Weezer singles chronology
| "Buddy Holly" / "Say it Ain't So" (with Olivia Rodrigo)" (2025) | "Shine Again" (2026) | "We Might as Well Be Strangers" (2026) |

Music video
- "Shine Again" on YouTube

= Shine Again =

"Shine Again" is a song by the American rock band Weezer. It was released as the lead single from their twentieth (Note: Despite being widely marketed as EPs, Weezer and frontman Rivers Cuomo consider the SZNZ series of EPs to be each individual studio albums.) album Weezer (also known as the Gold Album) on April 1, 2026, along with a lyric video and the announcement of the album. This song marks the first release on their new label, Reprise Records, who they announced their signing with alongside the single's release.

The song had been distributed by the band during an intimate concert performance that occurred a week before release, with the song available on USB drives given out to fans who attended the show.

==Background==
Kenneth Blume, who produced the song, stated that he and co-producer Klas Åhlund "discussed incorporating "tones from desert rock bands like Kyuss...kind of like stoner metal tones. Nothing to do with the writing, just as references sonically." He also stated that, before recording the song, he "studied [the White Album] because [he] wasn't familiar," and that "I studied a lot of Weezer, really really hard. Every day and night before and after I was with them.

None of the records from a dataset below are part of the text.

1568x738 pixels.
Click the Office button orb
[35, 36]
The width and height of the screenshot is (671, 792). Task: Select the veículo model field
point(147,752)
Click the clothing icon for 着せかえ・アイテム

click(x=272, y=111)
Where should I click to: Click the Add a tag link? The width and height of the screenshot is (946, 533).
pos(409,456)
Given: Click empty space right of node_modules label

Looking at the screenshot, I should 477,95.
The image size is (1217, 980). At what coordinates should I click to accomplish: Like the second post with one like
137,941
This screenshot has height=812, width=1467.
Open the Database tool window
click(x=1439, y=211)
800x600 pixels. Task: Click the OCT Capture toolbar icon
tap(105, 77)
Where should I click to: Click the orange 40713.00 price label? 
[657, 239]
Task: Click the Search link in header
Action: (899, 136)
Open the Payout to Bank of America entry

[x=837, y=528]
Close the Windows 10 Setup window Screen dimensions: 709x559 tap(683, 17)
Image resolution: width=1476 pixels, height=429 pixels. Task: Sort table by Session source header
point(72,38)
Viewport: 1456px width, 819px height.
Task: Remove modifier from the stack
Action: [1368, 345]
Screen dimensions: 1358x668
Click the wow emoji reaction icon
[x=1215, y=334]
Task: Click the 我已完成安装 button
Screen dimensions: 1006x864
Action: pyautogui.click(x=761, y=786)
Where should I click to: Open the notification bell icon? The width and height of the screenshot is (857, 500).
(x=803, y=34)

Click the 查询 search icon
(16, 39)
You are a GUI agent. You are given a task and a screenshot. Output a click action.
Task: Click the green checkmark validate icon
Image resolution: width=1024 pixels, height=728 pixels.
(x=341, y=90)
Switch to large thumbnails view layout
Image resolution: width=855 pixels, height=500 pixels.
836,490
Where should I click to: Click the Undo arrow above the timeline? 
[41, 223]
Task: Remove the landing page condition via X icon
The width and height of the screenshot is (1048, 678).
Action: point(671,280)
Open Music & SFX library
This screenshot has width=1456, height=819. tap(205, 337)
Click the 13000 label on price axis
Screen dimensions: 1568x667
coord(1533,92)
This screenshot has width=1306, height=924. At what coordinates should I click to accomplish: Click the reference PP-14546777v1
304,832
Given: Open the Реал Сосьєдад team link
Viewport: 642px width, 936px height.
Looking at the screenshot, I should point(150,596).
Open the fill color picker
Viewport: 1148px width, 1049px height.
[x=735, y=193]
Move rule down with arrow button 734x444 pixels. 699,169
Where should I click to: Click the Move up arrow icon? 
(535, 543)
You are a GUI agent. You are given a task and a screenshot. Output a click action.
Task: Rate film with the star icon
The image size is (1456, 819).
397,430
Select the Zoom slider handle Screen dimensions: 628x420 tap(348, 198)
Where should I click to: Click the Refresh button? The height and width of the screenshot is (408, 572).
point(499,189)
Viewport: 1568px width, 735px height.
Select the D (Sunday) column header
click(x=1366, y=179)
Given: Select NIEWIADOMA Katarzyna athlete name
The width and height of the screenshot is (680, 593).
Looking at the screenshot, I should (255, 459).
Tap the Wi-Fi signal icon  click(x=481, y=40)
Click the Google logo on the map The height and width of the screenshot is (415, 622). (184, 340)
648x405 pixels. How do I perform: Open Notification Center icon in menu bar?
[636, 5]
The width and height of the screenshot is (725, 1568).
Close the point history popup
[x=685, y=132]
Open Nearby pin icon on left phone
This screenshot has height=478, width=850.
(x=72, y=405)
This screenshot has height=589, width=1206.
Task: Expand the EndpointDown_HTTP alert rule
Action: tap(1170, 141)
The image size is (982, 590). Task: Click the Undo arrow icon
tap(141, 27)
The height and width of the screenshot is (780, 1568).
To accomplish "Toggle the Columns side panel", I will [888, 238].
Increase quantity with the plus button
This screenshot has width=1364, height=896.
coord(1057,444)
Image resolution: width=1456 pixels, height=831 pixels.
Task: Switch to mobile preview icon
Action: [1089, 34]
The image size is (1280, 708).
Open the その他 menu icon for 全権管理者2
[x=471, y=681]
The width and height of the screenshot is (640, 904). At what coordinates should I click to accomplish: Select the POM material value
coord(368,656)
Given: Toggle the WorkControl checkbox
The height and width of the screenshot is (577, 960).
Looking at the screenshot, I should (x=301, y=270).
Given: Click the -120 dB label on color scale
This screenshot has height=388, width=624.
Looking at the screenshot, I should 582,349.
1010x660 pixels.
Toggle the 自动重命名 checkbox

Absolutely 0 exaggeration".

In an interview with KROQ-FM, Cuomo said that he personally interprets the new song as "confidence in ourselves again, and just trusting ourselves as a four-piece creative unit, and saying the sun is shining within us and to look there for inspiration".

"Shine Again" is the first Weezer song to be written completely by drummer Patrick Wilson since "In the Mall", a song off their seventh studio album, Raditude (2009), and the band's first single to be written completely by him.

== Personnel ==
Credits adapted from Tidal.

=== Weezer ===

- Rivers Cuomo – lead vocals, guitar
- Brian Bell – guitar
- Patrick Wilson – drums, vocals, guitar
- Scott Shriner – bass

=== Technical ===

- Klas Åhlund – production
- Kenneth Blume – production
- Dale Becker – mastering
- Adam Burt – assistant mastering engineer
- Katie Harvey – assistant mastering engineer
- Josh Gudwin – mixing
- Felix Byrne – assistant mixer
- Daniel McNeill – recording engineer
- Ryan Nasci – additional engineer
- Tovi Schenk – assistant engineer

==Critical reception==
Gil Kaufman of Billboard called the song "bombastic" and "triumphant" in his positive review of the single, while Emily Garner of Kerrang! described the track as "uplifting". Paulo Ragusa of Consequence of Sound said, "the band dials back into their core power-pop style and escalates "Shine Again" to rousing heights" in his review of the single.